### YOUR GOAL
Up through the line that contains "has width=1728, height=1080.", retype the entries exactly, beginning at the very first line.

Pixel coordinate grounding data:
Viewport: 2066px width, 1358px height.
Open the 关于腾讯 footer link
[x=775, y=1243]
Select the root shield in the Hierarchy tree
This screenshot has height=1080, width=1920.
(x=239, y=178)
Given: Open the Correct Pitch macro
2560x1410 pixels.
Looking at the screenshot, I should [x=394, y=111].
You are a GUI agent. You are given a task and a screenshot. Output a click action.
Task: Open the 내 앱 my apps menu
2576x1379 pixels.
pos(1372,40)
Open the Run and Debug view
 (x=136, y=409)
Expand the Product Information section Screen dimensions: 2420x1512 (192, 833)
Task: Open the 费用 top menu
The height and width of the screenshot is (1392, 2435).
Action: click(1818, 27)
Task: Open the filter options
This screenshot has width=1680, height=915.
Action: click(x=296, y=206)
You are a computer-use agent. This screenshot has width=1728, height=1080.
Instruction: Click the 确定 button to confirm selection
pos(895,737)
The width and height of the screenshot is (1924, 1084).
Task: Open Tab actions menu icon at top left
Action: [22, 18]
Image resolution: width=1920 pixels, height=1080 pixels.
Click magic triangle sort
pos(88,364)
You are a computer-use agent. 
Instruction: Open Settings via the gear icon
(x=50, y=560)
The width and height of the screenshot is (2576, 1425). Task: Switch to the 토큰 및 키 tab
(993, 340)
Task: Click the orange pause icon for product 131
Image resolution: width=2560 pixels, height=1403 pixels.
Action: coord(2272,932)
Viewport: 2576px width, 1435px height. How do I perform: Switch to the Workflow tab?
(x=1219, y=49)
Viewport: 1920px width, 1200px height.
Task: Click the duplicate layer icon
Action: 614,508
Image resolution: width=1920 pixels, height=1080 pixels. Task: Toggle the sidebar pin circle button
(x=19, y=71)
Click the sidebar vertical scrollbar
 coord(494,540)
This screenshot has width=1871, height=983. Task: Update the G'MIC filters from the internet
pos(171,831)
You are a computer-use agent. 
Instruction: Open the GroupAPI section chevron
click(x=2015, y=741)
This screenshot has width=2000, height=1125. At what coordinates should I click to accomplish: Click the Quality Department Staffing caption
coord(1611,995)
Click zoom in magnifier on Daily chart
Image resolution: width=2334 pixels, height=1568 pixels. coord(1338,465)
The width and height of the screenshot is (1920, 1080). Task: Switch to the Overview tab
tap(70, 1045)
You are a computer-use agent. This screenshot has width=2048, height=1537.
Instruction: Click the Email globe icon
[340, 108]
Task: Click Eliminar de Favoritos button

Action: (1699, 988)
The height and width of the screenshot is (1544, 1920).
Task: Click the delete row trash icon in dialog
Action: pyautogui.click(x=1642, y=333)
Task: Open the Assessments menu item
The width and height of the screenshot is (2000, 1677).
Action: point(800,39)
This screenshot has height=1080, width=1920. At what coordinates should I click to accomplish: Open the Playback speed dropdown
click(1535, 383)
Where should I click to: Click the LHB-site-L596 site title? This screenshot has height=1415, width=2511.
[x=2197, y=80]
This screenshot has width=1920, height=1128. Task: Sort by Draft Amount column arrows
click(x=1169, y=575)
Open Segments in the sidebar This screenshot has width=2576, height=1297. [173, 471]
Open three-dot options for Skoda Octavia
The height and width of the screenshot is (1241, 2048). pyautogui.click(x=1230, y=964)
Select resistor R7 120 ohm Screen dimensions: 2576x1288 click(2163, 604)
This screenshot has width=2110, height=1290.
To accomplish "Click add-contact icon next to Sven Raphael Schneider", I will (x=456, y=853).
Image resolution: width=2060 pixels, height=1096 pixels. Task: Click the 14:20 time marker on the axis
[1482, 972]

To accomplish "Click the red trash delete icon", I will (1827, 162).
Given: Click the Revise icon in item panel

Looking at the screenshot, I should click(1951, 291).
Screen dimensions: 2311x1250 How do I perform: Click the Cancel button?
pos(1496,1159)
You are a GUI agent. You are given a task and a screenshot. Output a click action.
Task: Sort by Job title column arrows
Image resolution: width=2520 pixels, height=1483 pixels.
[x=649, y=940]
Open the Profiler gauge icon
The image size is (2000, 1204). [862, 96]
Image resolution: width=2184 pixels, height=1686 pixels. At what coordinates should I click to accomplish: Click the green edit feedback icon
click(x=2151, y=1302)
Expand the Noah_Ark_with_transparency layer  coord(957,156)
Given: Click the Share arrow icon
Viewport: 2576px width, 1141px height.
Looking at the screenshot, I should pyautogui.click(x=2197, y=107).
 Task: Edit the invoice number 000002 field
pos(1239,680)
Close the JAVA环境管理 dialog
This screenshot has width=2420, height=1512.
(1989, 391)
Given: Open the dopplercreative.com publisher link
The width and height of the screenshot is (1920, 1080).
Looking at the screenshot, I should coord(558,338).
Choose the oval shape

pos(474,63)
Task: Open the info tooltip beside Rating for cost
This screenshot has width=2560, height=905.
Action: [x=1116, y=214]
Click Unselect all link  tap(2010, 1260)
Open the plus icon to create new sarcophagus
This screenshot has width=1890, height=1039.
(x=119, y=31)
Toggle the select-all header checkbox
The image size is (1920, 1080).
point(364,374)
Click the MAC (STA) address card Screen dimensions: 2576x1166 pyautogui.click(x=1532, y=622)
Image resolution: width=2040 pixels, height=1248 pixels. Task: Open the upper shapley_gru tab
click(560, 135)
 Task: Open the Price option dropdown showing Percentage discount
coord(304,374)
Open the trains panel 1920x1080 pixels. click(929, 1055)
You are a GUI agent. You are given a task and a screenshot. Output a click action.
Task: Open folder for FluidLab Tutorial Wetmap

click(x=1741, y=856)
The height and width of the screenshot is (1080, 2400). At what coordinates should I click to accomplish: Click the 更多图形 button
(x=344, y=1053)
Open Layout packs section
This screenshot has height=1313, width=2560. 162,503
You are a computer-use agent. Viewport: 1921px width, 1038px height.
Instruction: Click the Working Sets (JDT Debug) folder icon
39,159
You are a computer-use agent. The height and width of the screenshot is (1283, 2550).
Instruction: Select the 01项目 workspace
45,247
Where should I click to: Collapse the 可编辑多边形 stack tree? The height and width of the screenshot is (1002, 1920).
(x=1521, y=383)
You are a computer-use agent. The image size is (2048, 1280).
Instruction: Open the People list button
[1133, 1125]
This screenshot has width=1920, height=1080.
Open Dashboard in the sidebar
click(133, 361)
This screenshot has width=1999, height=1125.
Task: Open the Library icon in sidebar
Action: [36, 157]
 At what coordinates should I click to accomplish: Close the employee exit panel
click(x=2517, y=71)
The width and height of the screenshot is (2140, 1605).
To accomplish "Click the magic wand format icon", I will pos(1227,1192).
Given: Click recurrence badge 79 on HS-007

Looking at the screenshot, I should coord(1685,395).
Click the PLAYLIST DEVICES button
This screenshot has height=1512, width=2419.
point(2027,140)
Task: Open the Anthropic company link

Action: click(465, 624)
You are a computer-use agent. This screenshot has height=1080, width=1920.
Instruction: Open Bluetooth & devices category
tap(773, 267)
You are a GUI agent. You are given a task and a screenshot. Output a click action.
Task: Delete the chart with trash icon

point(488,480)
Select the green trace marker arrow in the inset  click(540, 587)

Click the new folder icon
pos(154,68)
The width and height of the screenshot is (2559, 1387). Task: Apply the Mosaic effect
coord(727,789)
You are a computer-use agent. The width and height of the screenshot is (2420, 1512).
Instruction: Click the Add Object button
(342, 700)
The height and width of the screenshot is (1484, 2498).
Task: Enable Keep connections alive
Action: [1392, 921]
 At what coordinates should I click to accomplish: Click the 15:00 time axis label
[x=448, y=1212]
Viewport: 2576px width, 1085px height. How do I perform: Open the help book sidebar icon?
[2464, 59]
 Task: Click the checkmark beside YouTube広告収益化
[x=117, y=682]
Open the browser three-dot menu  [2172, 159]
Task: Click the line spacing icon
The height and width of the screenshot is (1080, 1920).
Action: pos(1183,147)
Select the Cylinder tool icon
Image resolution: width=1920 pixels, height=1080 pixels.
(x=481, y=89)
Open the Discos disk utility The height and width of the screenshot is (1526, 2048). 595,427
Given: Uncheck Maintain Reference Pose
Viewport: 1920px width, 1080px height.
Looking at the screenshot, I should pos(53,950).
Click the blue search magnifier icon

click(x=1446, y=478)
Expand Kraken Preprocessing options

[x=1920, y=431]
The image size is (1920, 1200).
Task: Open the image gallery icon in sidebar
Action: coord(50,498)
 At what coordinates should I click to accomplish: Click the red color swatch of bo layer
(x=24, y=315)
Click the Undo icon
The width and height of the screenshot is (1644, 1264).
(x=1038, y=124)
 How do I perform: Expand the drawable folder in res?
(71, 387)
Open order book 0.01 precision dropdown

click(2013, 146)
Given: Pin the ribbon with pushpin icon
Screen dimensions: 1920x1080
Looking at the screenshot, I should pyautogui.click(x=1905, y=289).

### SOLUTION TO THIS EXERCISE
Viewport: 2066px width, 1358px height.
Open the 关于腾讯 footer link
[x=775, y=1243]
Select the root shield in the Hierarchy tree
This screenshot has height=1080, width=1920.
(x=239, y=178)
Given: Open the Correct Pitch macro
2560x1410 pixels.
Looking at the screenshot, I should [x=394, y=111].
You are a GUI agent. You are given a task and a screenshot. Output a click action.
Task: Open the 내 앱 my apps menu
2576x1379 pixels.
pos(1372,40)
Open the Run and Debug view
 (x=136, y=409)
Expand the Product Information section Screen dimensions: 2420x1512 (192, 833)
Task: Open the 费用 top menu
The height and width of the screenshot is (1392, 2435).
Action: click(1818, 27)
Task: Open the filter options
This screenshot has width=1680, height=915.
Action: click(x=296, y=206)
You are a computer-use agent. This screenshot has width=1728, height=1080.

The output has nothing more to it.